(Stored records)
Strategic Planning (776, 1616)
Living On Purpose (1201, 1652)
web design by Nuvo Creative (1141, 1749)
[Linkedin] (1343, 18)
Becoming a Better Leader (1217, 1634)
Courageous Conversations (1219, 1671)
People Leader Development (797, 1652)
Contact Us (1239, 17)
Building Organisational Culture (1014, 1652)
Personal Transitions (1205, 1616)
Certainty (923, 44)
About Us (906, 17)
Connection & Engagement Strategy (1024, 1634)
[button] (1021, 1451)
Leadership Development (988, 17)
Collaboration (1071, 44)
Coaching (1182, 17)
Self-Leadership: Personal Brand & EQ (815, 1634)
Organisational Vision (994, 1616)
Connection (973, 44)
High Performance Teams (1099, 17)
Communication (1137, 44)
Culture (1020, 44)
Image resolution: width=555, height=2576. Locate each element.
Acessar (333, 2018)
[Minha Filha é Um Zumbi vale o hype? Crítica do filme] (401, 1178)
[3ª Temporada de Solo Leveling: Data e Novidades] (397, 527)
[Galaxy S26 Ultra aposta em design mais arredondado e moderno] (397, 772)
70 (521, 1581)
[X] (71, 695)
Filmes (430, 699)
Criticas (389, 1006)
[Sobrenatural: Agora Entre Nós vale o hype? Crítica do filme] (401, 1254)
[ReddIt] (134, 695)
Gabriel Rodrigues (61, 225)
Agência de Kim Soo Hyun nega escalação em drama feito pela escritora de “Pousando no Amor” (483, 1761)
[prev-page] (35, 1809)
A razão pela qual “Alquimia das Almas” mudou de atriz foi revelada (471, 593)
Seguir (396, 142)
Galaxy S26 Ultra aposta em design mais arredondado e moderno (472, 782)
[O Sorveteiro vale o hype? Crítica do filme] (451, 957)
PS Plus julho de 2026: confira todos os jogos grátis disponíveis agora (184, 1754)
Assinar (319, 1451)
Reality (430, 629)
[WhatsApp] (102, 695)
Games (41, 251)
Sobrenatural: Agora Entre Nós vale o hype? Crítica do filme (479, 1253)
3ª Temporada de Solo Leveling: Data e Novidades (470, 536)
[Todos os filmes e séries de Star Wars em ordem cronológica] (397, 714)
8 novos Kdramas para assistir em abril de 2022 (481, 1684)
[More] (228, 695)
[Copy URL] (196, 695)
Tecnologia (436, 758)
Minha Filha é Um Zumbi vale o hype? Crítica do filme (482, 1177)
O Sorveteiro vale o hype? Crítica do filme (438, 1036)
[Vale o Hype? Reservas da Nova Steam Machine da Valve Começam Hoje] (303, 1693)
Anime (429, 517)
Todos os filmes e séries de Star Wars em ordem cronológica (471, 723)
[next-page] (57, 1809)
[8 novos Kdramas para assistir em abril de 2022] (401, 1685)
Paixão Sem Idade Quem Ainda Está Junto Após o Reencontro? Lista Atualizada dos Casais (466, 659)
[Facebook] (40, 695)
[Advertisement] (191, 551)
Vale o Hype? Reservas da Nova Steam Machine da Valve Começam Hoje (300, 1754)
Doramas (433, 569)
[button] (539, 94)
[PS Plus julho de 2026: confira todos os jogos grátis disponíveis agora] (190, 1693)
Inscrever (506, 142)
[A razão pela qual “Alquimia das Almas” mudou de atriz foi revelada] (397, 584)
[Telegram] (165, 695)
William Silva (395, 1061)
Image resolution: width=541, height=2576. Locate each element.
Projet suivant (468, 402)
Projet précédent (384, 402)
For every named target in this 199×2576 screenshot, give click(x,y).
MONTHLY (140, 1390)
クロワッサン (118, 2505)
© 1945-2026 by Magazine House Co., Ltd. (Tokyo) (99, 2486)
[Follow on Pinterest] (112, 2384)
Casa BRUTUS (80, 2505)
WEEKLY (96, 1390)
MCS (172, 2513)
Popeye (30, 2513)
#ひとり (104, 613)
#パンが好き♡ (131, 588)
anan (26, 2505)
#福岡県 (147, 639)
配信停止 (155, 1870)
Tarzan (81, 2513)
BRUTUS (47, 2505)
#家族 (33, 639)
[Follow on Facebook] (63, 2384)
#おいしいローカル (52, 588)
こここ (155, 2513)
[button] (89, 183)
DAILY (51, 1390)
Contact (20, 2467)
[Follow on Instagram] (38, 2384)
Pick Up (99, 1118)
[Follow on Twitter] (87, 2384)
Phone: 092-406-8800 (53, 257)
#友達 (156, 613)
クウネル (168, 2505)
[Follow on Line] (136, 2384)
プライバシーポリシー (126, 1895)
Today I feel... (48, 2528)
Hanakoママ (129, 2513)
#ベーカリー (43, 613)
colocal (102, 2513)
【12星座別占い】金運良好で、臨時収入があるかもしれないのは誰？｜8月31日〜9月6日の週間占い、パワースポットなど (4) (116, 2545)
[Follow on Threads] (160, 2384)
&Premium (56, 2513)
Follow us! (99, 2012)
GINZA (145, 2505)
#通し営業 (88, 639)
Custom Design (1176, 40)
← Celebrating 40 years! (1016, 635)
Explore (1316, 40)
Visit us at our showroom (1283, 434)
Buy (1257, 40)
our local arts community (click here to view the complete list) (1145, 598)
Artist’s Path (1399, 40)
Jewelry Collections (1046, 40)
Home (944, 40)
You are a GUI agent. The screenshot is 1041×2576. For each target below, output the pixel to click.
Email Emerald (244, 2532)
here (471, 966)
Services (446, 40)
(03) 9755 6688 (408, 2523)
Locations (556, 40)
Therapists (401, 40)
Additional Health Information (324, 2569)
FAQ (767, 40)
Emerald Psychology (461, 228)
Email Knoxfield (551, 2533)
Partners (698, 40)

■ **Aim of the exercise**
Please write out, exactly as they appear above, only the lines in the stretch from the line with "About Us (906, 17)" through the line with "[More] (228, 695)".

■ **Task result**
About Us (906, 17)
Connection & Engagement Strategy (1024, 1634)
[button] (1021, 1451)
Leadership Development (988, 17)
Collaboration (1071, 44)
Coaching (1182, 17)
Self-Leadership: Personal Brand & EQ (815, 1634)
Organisational Vision (994, 1616)
Connection (973, 44)
High Performance Teams (1099, 17)
Communication (1137, 44)
Culture (1020, 44)
Image resolution: width=555, height=2576. Locate each element.
Acessar (333, 2018)
[Minha Filha é Um Zumbi vale o hype? Crítica do filme] (401, 1178)
[3ª Temporada de Solo Leveling: Data e Novidades] (397, 527)
[Galaxy S26 Ultra aposta em design mais arredondado e moderno] (397, 772)
70 (521, 1581)
[X] (71, 695)
Filmes (430, 699)
Criticas (389, 1006)
[Sobrenatural: Agora Entre Nós vale o hype? Crítica do filme] (401, 1254)
[ReddIt] (134, 695)
Gabriel Rodrigues (61, 225)
Agência de Kim Soo Hyun nega escalação em drama feito pela escritora de “Pousando no Amor” (483, 1761)
[prev-page] (35, 1809)
A razão pela qual “Alquimia das Almas” mudou de atriz foi revelada (471, 593)
Seguir (396, 142)
Galaxy S26 Ultra aposta em design mais arredondado e moderno (472, 782)
[O Sorveteiro vale o hype? Crítica do filme] (451, 957)
PS Plus julho de 2026: confira todos os jogos grátis disponíveis agora (184, 1754)
Assinar (319, 1451)
Reality (430, 629)
[WhatsApp] (102, 695)
Games (41, 251)
Sobrenatural: Agora Entre Nós vale o hype? Crítica do filme (479, 1253)
3ª Temporada de Solo Leveling: Data e Novidades (470, 536)
[Todos os filmes e séries de Star Wars em ordem cronológica] (397, 714)
8 novos Kdramas para assistir em abril de 2022 (481, 1684)
[More] (228, 695)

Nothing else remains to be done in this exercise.